The key insight to start with is that the standard cloud isn't a great fit for the emerging world of live machine-learning solutions like support for self-driving cars, smart homes and power grids and farms, you name it.  First, if you own a huge number of IoT devices, it can be an enormous headache to register them and set them up (provisioning), securely monitor them, capture data privately (and repel attacks, which can happen at many layers).  Next, there is an intense real-time puzzle here: to control self-driving cars or drones or power grids, we need millisecond reaction times plus accurate, consistent data.  The existing cloud is more focused on end-to-end web page stuff where consistency can be weak and hence the fast reactions can use stale data.  So CAP is out the window here.  Next, we run into issues of how to program all of this.  And if you solve all of this in the cloud, you run into the question of what to do if your farmer happens to have poor connectivity back to the cloud.

So the exciting story about Azure IoT Edge was that Microsoft seems to have tackled all of this, and has a really coherent end-to-end vision that touches on every element of the puzzle.  This would be endless if I shared everything I learned, but I'll summarize a few big points:
  • They have a clean security and provisioning solution, and a concept of IoT life cycle with monitoring, visualization of "broken stuff", ways to push updates, etc.
  • They work with ISPs to arrange for proper connectivity and adequate bandwidth, so that applications can safely assume that the first-hop networking won't be a huge barrier to success.
  • They have a concept of an Azure IoT "hub" that can run as a kind of point-of-presence.  Apparently it will eventually even be able to have a disconnected mode.  Many companies operate huge numbers of PoP clusters and a smaller number of cloud data centers, so here Azure IoT Edge is taking that to the next level and helping customers set those up wherever they like.  You could imagine a van driving to a farm somewhere with a small rack of computers in it and running Azure IoT "hub" in the van, with a connection while the van is back at the home office, but temporarily disconnected for the couple of hours the company is working at that particular farm.
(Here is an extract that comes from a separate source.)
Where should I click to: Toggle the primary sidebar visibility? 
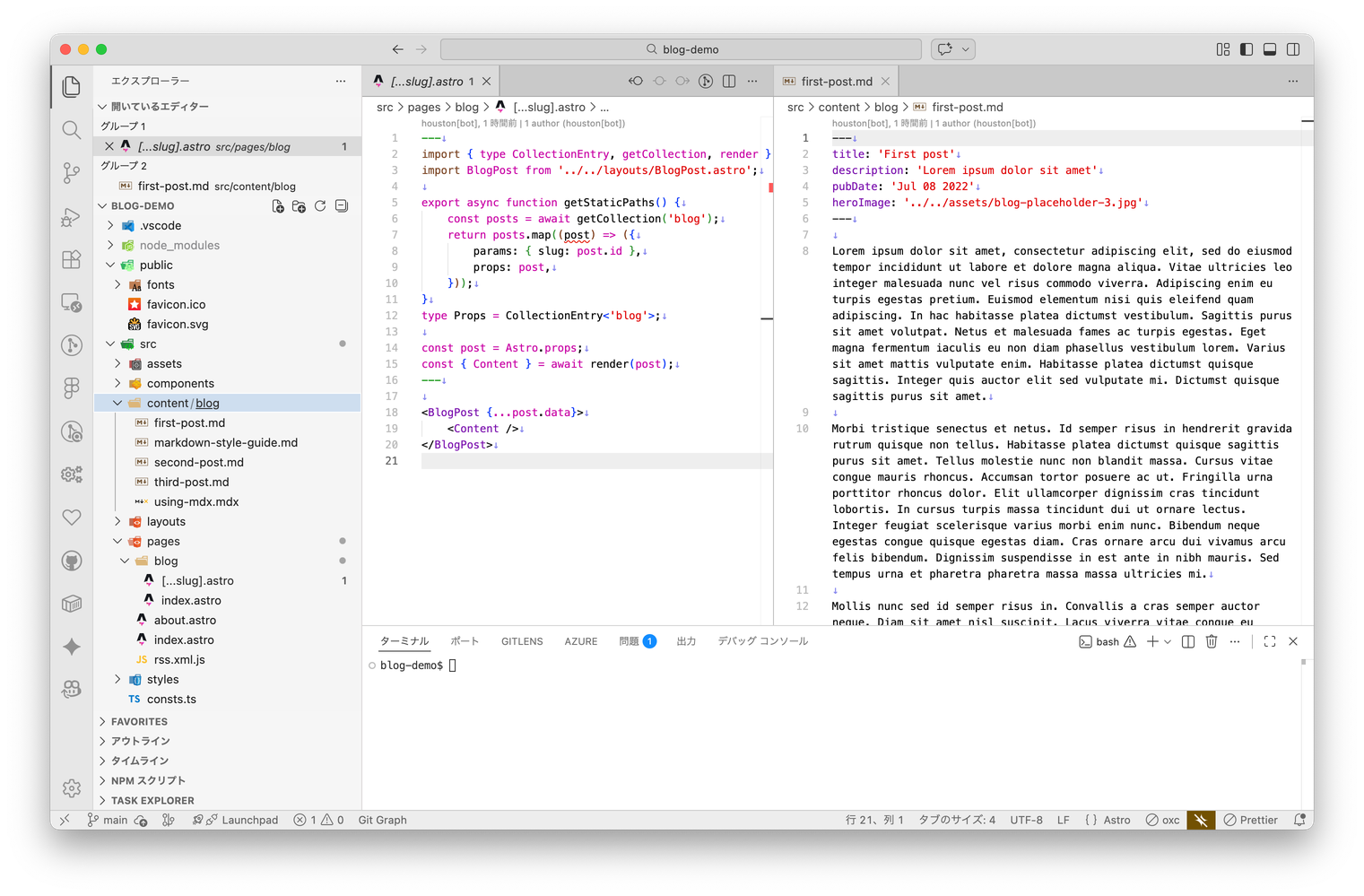tap(1247, 49)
  • Then the outer level of Azure itself would also run the Azure IoT edge framework (same APIs) but now with proper connectivity to the full cloud.  And the framework has a strong emphasis o topics dear to me like real-time, ways of offering consistency, replication for parallelism or fault-tolerance, etc.  I'm looking at porting Derecho into this setting so that we can be part of this story, as a 3rd party (open source!) add-on.  They have a plan to offer a "marketplace" for such solutions.
As a big believer in moving machine learning to the edge, this is the kind of enabler I've been hoping someone would build - right now, we've lacked anything even close, although people are cobbling solutions together on top of Amazon AWS Lambda (which perhaps actually is close, although to me has less of a good story around the IoT devices themselves), or Google Tensor Flow (which is more of a back-end story, but has some of the same features).  As much as I love Spark/Databricks RDDs, I can't see how that could be an IoT story anytime soon.